12 de janeiro de 2025 · 4 min de leitura · Equipe CobraAí
Conteúdo de exemplo — este artigo será substituído pelo texto definitivo. A estrutura abaixo demonstra como o conteúdo será apresentado.
Entenda a diferença entre cobrança judicial e extrajudicial e quando cada modalidade é mais indicada para recuperar seu crédito com segurança jurídica.
O que é cobrança extrajudicial?
A cobrança extrajudicial é a interpelação formal de um devedor feita fora do Poder Judiciário. Em vez de ajuizar uma ação, o credor — diretamente ou por meio de um representante — comunica formalmente a existência da dívida, o valor devido e o prazo para regularização.
Quando usar?
A via extrajudicial costuma ser o primeiro passo recomendado, especialmente para dívidas de menor valor, nas quais o custo e o tempo de um processo judicial não compensam. É indicada quando:
- a dívida é certa, líquida e exigível;
- existe documentação que comprove o crédito;
- o credor deseja preservar a relação e abrir um canal de negociação;
- ainda não houve tentativa formal de cobrança registrada.

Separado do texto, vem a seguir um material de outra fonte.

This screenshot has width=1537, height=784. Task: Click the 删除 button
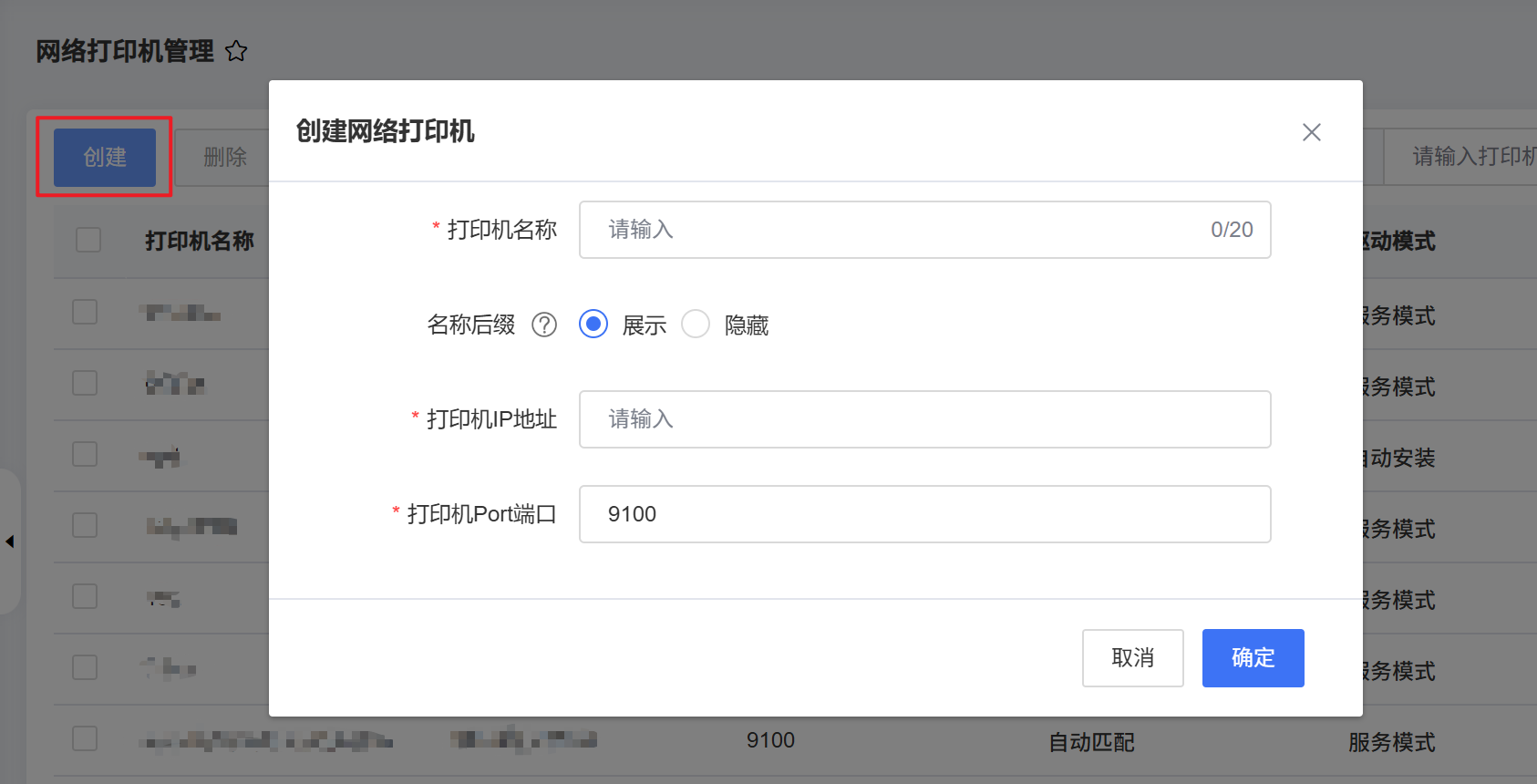[225, 157]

Quais são os limites legais?
A cobrança deve respeitar o Código de Defesa do Consumidor (arts. 42 e 71): nada de ameaças, constrangimento ou exposição indevida do devedor. A comunicação precisa ser clara quanto à composição do valor — principal, correção, juros e multa — e indicar um canal para contestação.
E se o devedor não pagar?
Concluída a etapa extrajudicial sem acordo, o credor reúne toda a documentação gerada (notificação enviada, comprovação de recebimento e eventuais manifestações) para subsidiar a decisão sobre os próximos passos, que podem incluir medidas como protesto ou ação judicial — sempre a critério do credor.